For India, the monsoon is more than just a cool respite: It’s the economy’s life-blood. It’s a long expedition nature undertakes each year. Drafts of early-summer breeze in from the southern Pacific stream northwards, preparing to travel more than 8,000 km to reach Asia in time and picking up moisture on the way. If the Pacific winds are one essential ingredient of a perfect monsoon, the Indian summer is another. In due course, the winds sweep the Indian landscape, with heat conditions just the right for rainfall to happen. In a normal year, during its four-month journey across the subcontinent, the monsoon hits Kerala in June, its first port of call in the Indian mainland.
Monsoon is said to be normal when rainfall is 96-104% of 89 centimetres, which is the 50-year average of rains during the season. This year, however, India continues to fret over the possibility of a poor monsoon. According to the Met department’s forecast released in April, the country is headed for a below-normal monsoon, amid a 60% chance of an El Nino weather pattern. Millions of farmers wait for the rains to begin in summer for sowing major staples. Delayed rains can hit the planting of key crops. Paddy saplings, for instance, first need to be grown in small nurseries for 21 days before being transplanted or laid out on watery fields. Without timely rains, they will over-age. Half of India's farm output comes from summer crops dependent on the monsoon. For good farm output, the rains have to be not just robust but also evenly spread across states. The monsoon also replenishes 89 nationally monitored water reservoirs vital for drinking, power and irrigation. The country’s grain basket, Punjab and Haryana, has assured irrigation networks to fall back on, but 60% of Indian farming has to just rely on the monsoon.

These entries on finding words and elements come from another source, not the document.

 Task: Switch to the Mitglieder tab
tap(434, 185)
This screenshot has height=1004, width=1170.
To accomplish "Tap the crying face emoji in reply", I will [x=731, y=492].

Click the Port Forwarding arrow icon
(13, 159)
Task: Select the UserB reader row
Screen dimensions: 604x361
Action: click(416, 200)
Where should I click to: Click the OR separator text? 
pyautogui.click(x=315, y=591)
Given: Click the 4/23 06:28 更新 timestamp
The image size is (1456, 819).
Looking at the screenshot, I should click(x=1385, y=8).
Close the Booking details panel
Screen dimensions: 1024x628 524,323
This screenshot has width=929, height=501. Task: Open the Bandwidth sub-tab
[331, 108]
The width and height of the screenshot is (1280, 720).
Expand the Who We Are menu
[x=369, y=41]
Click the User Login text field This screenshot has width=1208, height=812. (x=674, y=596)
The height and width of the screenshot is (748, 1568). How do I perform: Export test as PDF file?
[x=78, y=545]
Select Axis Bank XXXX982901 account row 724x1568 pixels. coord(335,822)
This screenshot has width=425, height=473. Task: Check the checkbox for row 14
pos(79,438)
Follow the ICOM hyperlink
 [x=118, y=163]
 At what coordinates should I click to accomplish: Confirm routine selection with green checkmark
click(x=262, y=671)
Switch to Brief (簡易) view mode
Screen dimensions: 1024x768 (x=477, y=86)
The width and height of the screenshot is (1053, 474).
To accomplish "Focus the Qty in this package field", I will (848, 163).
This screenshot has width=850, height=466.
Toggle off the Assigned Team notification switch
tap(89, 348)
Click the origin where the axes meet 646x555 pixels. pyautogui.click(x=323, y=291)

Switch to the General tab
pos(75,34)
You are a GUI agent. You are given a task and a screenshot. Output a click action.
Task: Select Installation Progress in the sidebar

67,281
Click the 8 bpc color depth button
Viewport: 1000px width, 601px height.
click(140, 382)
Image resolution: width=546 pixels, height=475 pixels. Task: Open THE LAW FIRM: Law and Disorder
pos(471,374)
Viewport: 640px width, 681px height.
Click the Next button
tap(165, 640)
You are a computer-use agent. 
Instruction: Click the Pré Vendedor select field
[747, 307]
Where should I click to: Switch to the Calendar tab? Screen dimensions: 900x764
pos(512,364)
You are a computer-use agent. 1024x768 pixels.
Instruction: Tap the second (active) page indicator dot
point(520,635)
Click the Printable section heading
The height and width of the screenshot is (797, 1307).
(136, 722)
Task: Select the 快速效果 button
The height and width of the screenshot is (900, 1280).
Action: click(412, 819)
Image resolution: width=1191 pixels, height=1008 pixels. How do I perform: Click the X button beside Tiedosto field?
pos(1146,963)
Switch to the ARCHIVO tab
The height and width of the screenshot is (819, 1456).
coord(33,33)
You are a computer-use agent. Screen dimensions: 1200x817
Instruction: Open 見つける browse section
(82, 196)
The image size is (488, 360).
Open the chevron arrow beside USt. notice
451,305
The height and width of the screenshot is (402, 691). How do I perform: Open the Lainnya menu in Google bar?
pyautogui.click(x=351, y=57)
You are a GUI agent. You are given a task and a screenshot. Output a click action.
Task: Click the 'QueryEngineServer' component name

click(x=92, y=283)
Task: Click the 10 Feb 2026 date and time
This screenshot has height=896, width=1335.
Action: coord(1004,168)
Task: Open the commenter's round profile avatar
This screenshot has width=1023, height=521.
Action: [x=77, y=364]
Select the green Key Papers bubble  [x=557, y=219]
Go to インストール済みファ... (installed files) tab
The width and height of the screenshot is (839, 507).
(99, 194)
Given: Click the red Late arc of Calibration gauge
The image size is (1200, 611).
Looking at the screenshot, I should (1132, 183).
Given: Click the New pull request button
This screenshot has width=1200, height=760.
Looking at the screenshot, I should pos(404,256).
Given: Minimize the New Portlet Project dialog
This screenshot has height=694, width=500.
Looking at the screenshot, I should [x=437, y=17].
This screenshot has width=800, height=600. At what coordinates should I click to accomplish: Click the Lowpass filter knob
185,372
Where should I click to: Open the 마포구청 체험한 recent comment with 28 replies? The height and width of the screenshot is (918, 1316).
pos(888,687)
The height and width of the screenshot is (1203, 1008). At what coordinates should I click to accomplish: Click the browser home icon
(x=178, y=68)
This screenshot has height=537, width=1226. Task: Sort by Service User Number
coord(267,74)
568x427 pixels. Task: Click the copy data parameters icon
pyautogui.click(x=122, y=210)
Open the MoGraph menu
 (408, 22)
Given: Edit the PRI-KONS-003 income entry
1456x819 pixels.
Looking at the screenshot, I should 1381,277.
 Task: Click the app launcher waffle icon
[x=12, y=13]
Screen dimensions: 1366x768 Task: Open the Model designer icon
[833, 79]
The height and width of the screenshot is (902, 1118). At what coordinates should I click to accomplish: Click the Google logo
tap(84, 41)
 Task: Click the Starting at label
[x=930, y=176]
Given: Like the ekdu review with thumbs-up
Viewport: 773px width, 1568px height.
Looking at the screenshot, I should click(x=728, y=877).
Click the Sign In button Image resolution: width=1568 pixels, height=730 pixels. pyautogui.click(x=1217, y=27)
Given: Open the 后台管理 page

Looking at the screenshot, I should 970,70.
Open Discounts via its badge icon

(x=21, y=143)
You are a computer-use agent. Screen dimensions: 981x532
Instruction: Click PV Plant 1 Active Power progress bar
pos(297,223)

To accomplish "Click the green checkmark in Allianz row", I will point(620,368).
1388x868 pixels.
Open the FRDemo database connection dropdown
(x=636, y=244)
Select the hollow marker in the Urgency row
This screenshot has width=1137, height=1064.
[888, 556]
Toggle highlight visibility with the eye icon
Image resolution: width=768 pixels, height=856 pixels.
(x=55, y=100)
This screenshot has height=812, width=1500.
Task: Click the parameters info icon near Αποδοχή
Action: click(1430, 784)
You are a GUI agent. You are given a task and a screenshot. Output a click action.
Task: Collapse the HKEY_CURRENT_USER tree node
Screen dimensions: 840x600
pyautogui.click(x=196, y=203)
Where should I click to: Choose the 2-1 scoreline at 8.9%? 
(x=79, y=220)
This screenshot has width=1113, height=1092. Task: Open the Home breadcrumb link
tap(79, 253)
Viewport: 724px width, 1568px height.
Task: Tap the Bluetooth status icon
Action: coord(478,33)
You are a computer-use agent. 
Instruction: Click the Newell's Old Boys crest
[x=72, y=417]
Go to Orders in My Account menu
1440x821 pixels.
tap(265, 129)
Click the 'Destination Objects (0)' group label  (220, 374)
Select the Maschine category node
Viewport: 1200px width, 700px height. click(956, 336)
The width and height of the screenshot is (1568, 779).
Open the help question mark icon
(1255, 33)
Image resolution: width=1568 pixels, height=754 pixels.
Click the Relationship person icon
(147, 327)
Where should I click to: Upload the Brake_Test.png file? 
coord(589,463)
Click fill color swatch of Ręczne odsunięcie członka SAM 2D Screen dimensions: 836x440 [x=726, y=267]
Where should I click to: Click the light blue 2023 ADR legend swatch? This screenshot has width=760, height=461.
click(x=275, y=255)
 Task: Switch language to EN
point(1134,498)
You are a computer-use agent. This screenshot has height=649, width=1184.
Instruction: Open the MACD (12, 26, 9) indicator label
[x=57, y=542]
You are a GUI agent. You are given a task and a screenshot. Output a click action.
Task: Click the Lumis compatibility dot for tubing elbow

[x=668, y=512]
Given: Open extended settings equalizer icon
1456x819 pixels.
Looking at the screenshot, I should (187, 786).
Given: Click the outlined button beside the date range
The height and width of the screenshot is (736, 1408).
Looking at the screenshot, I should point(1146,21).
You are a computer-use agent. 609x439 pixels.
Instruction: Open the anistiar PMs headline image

Thus, there is a high degree of probability that the El Nino would influence the speed of the Indian economy’s recovery in 2014-15, besides pushing up prices. The economy is struggling to claw out of a sub-5% growth band, while retail inflation is hovering close to 10% on high vegetable and food prices. Deficient monsoon rains, besides fanning prices, could also hurt industrial recovery. When rain-dependent farm output is weak, rural income and therefore spending on almost everything go down. These forecasts add to the worries about a drought, which can stoke inflation and pose a challenge for the NDA government, appending fresh constraints to the new government’s first budget, which is just weeks away.